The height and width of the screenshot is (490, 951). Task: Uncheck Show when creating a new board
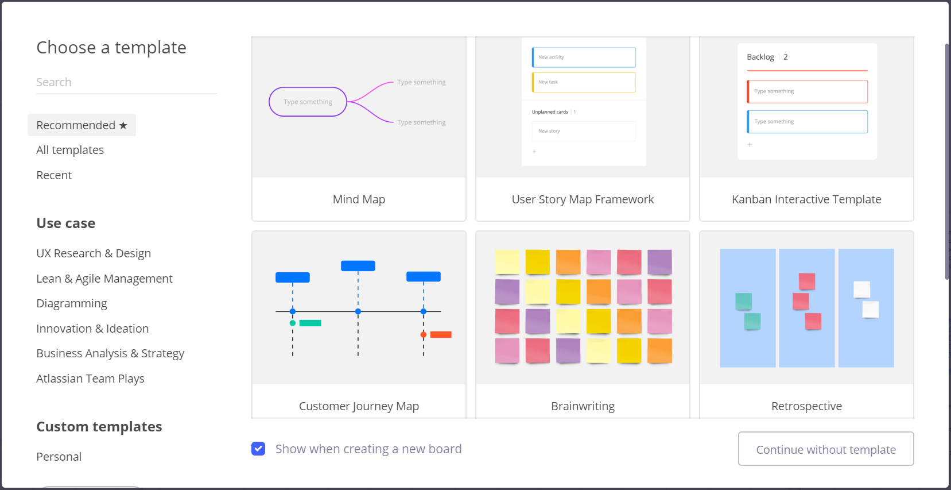coord(258,449)
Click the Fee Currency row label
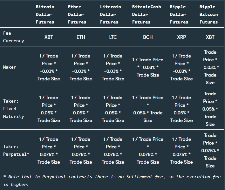The image size is (225, 190). [x=13, y=37]

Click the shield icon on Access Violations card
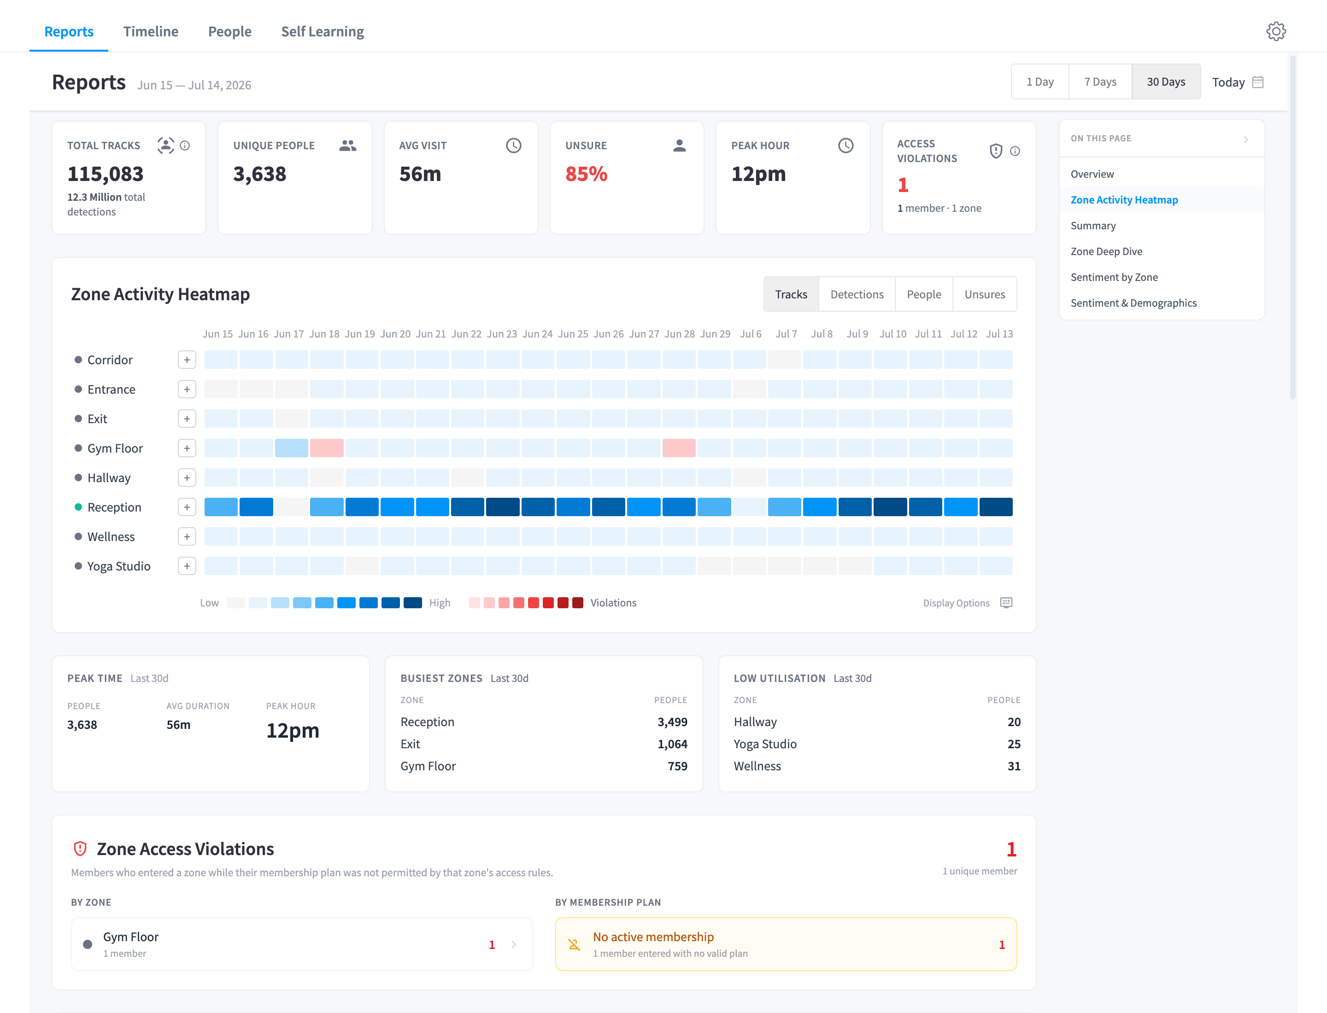[x=996, y=151]
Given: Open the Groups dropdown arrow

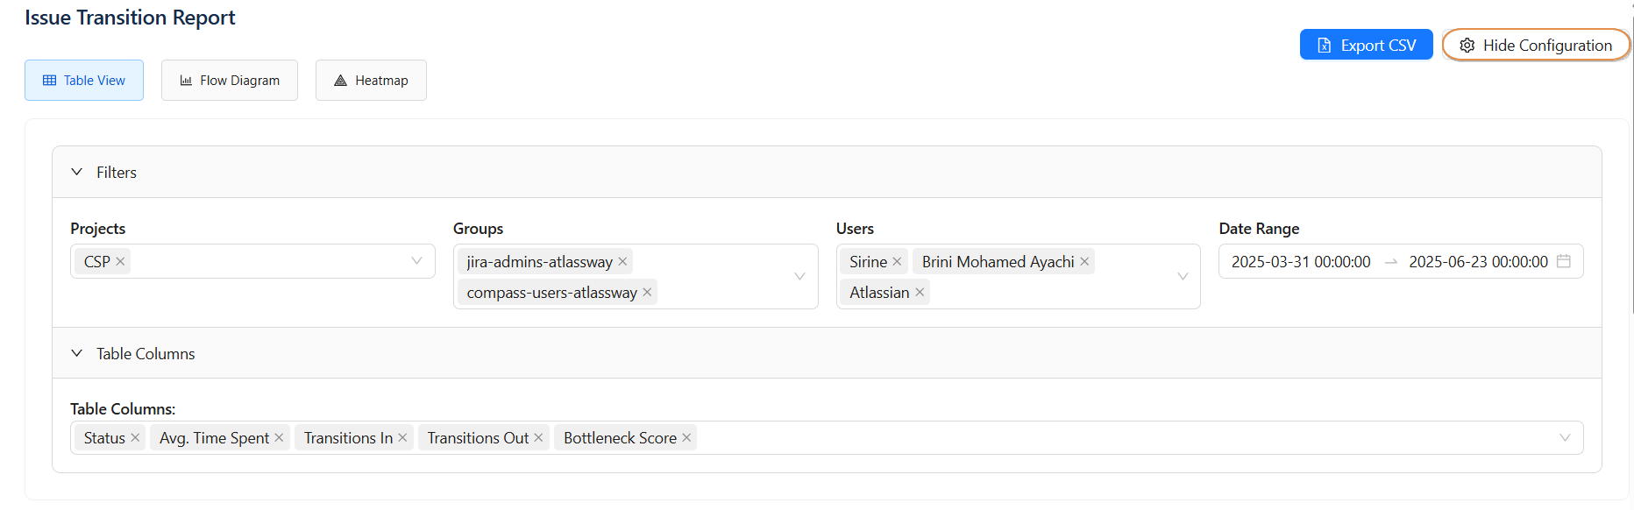Looking at the screenshot, I should pyautogui.click(x=799, y=277).

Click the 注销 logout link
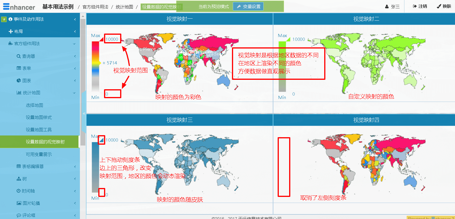[420, 6]
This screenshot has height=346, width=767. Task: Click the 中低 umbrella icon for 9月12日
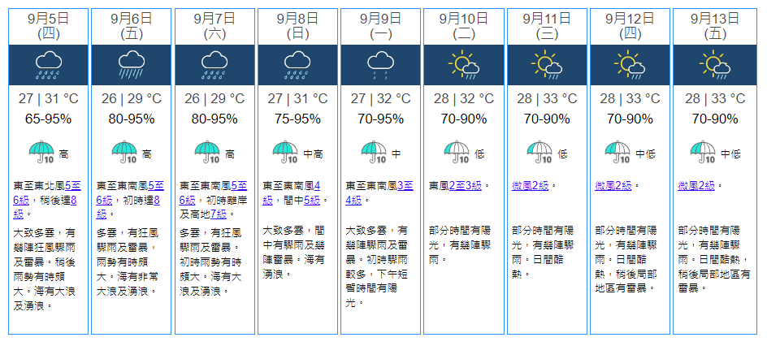pos(619,152)
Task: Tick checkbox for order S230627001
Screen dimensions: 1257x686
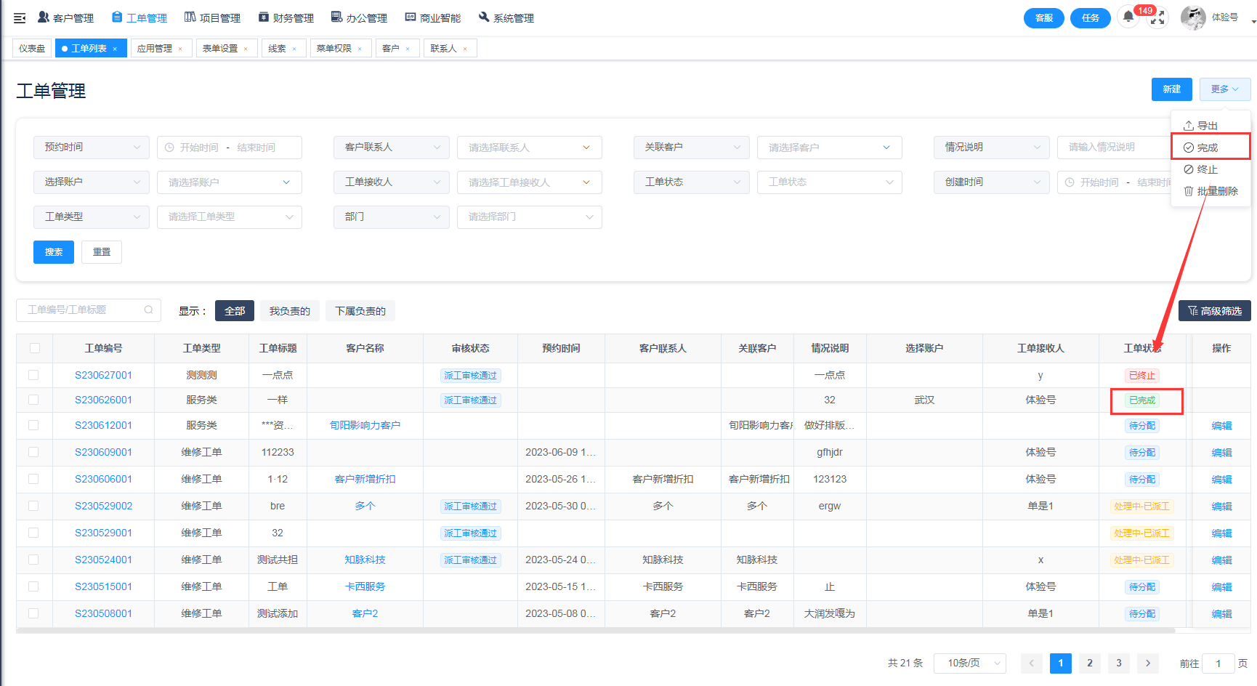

======

Assignment — Once the pictures are set aside, please reproduce the remaining material word for word.

Exercise result —
The height and width of the screenshot is (490, 951). Task: Uncheck Show when creating a new board
coord(258,449)
Click the Fee Currency row label
The image size is (225, 190). [x=13, y=37]

Click the shield icon on Access Violations card
[x=996, y=151]
Given: Open the Groups dropdown arrow

Looking at the screenshot, I should pyautogui.click(x=799, y=277).

Click the 注销 logout link
[420, 6]
This screenshot has height=346, width=767. Task: Click the 中低 umbrella icon for 9月12日
pos(619,152)
Task: Tick checkbox for order S230627001
Screen dimensions: 1257x686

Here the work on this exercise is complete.